• [PASSAGE EXTRAIT]
----

L'un est un ancien journaliste et opposant de longue date reconnaissable à son treillis qui harangue les foules avec un mégaphone. L'autre est un ancien militaire qui dirige l'Arménie depuis 2008 et vient récemment nommé Premier ministre, avec des pouvoirs renforcés et dont les protestataires réclament le départ.

Pachinian, le fugitif devenu meneur

Il y a encore quelques semaines, peu nombreux étaient ceux qui pensaient que Nikol Pachinian serait capable de faire sortir des dizaines de milliers d'Arméniens dans les rues, bloquer les routes et paralyser l'économie pour protester contre le maintien au pouvoir de Serge Sarkissian.

Pour beaucoup d'Arméniens, cet ancien journaliste de 42 ans est associé à un souvenir tragique: la mort de 10 manifestants en 2008, dans des affrontements entre la police et les partisans de l'opposant défait à Serge Sarkissian, qui venait de remporter son premier mandat présidentiel.

Nikol Pachinian faisait déjà partie des meneurs de la contestation et il était passé dans la clandestinité pendant plusieurs mois avant de se rendre. Incarcéré, il avait été libéré en 2011, bénéficiant d'une amnistie.

----

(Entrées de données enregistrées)
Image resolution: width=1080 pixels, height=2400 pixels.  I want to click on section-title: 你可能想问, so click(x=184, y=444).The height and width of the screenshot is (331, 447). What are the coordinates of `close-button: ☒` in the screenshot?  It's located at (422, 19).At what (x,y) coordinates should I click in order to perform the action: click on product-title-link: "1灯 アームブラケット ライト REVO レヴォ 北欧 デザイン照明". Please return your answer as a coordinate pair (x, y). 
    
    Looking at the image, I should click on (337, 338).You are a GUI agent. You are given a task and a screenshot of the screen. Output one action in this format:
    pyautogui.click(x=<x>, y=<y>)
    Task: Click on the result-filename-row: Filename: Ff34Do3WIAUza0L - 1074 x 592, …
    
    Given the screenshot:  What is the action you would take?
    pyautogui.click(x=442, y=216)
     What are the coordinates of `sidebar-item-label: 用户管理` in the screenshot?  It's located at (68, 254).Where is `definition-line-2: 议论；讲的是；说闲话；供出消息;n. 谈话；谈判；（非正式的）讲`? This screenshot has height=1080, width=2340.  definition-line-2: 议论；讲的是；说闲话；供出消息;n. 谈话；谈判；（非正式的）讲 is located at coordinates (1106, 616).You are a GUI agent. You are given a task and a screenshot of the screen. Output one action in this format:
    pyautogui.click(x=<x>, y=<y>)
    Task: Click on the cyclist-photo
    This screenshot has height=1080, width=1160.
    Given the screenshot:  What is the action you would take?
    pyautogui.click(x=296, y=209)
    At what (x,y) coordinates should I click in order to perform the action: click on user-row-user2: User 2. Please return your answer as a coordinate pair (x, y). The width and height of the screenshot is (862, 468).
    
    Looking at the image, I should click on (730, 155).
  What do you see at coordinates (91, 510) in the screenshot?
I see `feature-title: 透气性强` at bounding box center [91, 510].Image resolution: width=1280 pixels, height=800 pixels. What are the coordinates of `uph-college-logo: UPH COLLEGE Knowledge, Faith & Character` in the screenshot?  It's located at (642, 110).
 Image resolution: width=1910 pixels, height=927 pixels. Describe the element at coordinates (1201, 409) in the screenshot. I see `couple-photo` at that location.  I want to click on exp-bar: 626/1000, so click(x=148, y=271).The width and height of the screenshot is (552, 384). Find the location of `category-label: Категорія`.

----

• [CONSIGNE A] D'après le passage extrait, en quelle année Nikol Pachinian a-t-il été libéré de prison ?
• [CONSIGNE B] Recopiez fidèlement le passage extrait, tout ce qui va de « Il y a encore » jusqu'à « bénéficiant d'une amnistie. ».

• [RÉSULTAT ATTENDU A] En 2011, à la faveur d'une amnistie.

• [RÉSULTAT ATTENDU B]
Il y a encore quelques semaines, peu nombreux étaient ceux qui pensaient que Nikol Pachinian serait capable de faire sortir des dizaines de milliers d'Arméniens dans les rues, bloquer les routes et paralyser l'économie pour protester contre le maintien au pouvoir de Serge Sarkissian.

Pour beaucoup d'Arméniens, cet ancien journaliste de 42 ans est associé à un souvenir tragique: la mort de 10 manifestants en 2008, dans des affrontements entre la police et les partisans de l'opposant défait à Serge Sarkissian, qui venait de remporter son premier mandat présidentiel.

Nikol Pachinian faisait déjà partie des meneurs de la contestation et il était passé dans la clandestinité pendant plusieurs mois avant de se rendre. Incarcéré, il avait été libéré en 2011, bénéficiant d'une amnistie.